2. Out-of-stock information at the store level
Nearly 60% of American internet customers claim that out-of-stock situations influence their purchasing decisions. In order to prevent customers from being disappointed when a product they desire is unavailable online, brands should accurately portray their inventory. You can’t sell what you don’t have, after all.

A brand’s product is binary in an online marketplace such as Amazon: it is either in stock or it is not. On the other hand, Walmart has an equal number of websites and more than 4,600 stores. There will be more than 4,600 responses if a brand asks, “Is my item in stock at a Walmart for e-commerce?”

Brands may use e-commerce analytics tools to find out-of-stock (OOS) items as soon as they sell out and take remedial action, including replenishing the product, offering substitutes, or changing prices or promotions. Additionally, by using this data, businesses may monitor trends and patterns in OOS incidents and make better decisions about supply chain efficiency and inventory management.

Companies most definitely do not want to spend money on advertising only for consumers to find out that a product is out of stock. Brands may reduce missed sales, improve customer satisfaction to prevent brand switching, and maximize revenue by optimizing inventory management with a proactive strategy.

3. Analysis of prices at the store level
In order to find patterns, trends, and areas for optimization, store-level pricing research looks at the prices of comparable items for thousands of retail locations across several websites.
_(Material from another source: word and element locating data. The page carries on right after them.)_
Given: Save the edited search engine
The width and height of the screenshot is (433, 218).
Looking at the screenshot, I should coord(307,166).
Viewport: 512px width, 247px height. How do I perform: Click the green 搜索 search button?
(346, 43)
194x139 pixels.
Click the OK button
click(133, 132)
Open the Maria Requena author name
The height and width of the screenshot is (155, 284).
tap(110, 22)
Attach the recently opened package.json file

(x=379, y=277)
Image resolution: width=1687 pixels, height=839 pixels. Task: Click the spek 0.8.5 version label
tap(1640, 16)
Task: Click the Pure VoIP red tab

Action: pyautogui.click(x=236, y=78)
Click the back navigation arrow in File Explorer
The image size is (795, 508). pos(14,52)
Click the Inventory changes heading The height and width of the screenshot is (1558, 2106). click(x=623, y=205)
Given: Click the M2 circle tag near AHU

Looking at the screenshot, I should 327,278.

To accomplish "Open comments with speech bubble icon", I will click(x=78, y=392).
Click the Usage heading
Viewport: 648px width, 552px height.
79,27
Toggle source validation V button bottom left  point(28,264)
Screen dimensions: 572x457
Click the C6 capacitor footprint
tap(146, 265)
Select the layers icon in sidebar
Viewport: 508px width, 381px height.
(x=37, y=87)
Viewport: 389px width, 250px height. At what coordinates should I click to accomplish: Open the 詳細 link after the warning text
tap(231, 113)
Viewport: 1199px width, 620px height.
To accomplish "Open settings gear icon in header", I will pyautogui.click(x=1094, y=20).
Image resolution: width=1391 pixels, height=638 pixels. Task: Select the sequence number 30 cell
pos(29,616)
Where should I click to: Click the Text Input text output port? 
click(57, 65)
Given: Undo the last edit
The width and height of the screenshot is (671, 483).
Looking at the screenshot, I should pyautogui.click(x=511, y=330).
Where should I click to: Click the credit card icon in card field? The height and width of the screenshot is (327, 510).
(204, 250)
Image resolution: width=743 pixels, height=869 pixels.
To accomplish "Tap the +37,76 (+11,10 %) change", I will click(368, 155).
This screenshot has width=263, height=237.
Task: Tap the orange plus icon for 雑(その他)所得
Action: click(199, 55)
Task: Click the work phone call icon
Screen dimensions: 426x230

Companies may find that their product pricing varies between online and in-store. Brands use this data to determine when to change prices in order to keep things consistent.

To reflect demand and the state of the economy, brands may improve pricing strategies for various items and regions by using an e-commerce analytics platform. For instance, a company could decide to give a discount if sales of a product aren’t as strong. A product’s price may rise as a result of rising company expenses.

Brands should also keep an eye on rivals’ prices to make sure they’re not overcharging and to have a better idea of what consumers are prepared to spend on a given item. In order to position their products as the best (and maybe more economical) option, brands might then adjust their pricing methods. Brands increase consumer happiness by establishing reasonable and competitive prices, which encourage repeat business and good word-of-mouth advertising.

E-commerce analytics put companies in a stronger position to thrive in a highly competitive environment. Brands improve the overall success of e-commerce by analyzing consumer behavior, refining pricing tactics, and guaranteeing product availability.